Welli can only tell u my experience with them I had no issues here in Massachusetts last winter with them now I do agree the bfg's are better then the Michelin's


----------



## shawn_ (Jan 19, 2014)

Our truck had the stock Michs on it and they were terrible even with 1.5 tornado loaded with salt I still was not getting good traction in the snow. Lasted about 2500 miles before I switched to BFGs


----------



## Embalmer (Dec 30, 2004)

Love my 19 250 with 6.2L. Lot of fet up and go ect.


----------



## Ty27 (Dec 14, 2014)

To update the thread, here's the new trucks.
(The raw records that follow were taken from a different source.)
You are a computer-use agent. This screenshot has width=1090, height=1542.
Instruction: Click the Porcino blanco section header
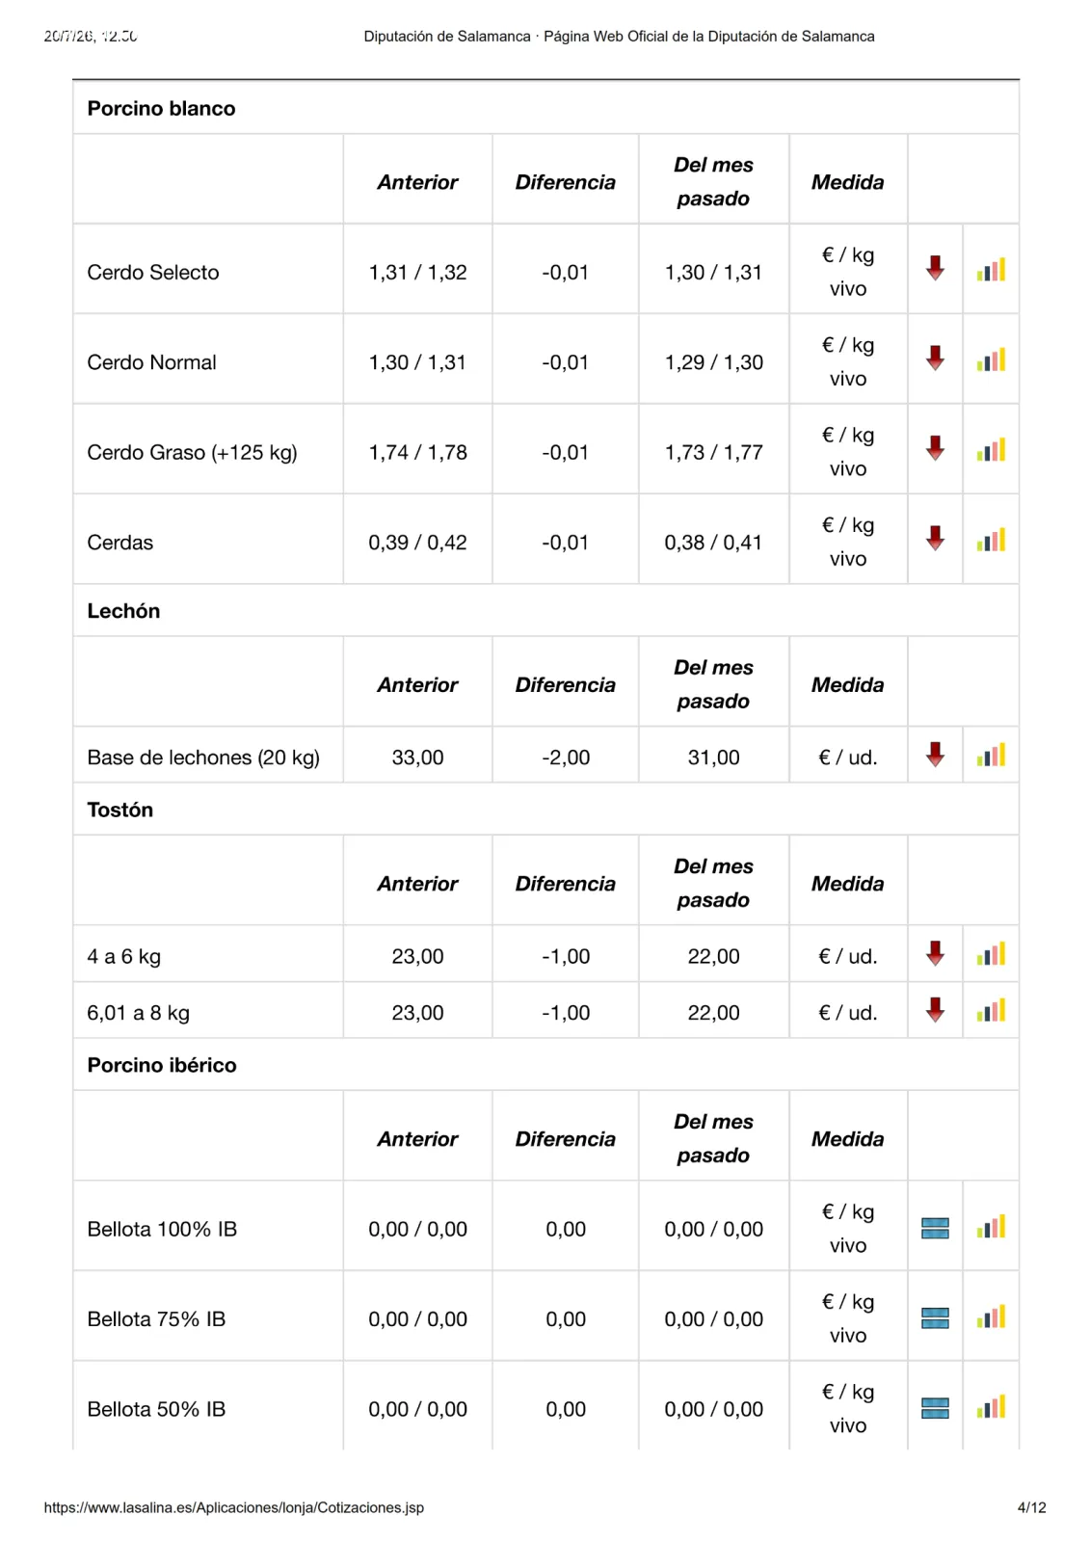(x=161, y=108)
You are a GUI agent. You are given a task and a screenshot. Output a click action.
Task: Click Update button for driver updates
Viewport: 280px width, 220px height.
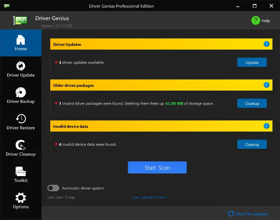tap(252, 63)
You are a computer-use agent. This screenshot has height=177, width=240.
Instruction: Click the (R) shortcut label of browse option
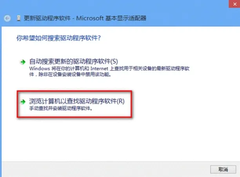[x=121, y=101]
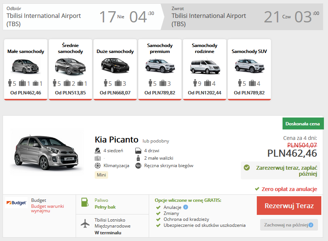Screen dimensions: 328x241
Task: Select the Małe samochody category card
Action: pos(26,70)
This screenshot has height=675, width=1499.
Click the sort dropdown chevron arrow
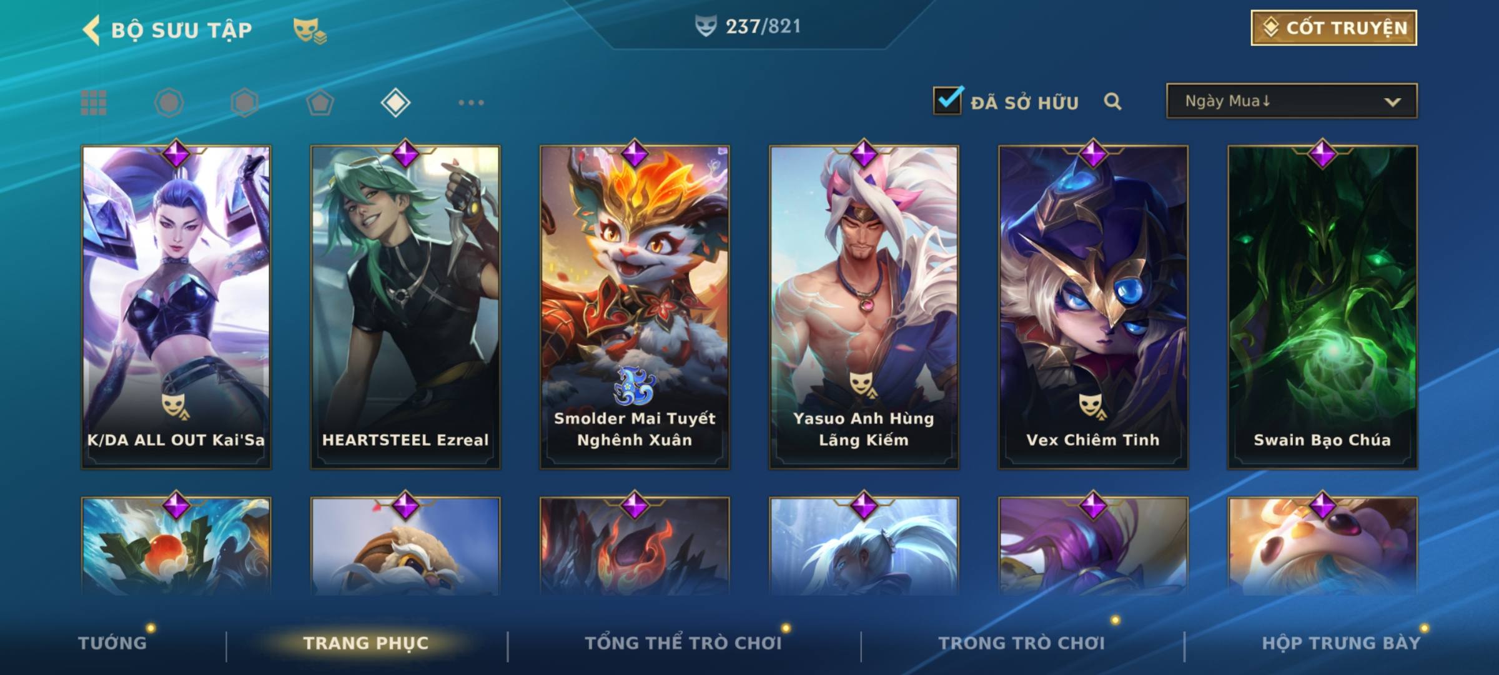[1392, 102]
2019 f350 srw plow prep package 6.2L V8

I don't have any good pics of the 4 door, I'll get some as soon as winter hits


----------



## NYH1 (Jan 10, 2009)

I don't care which brand you get. If setup properly they all get good traction. If you put 3000 lbs. of weight and a plow on it, anyone of them with the exception of maybe a DRW truck would be way over weight. Get in an accident and let us know how that go's. Don't be such a fanboy.

NYH1.


----------



## Tom.S Snow Removal (Oct 29, 2017)

Ty27 said:


> To update the thread, here's the new trucks.
> 
> 2019 f350 srw plow prep package 6.2L V8
> 
> ...


They both look like they will be kick ass rigs!


----------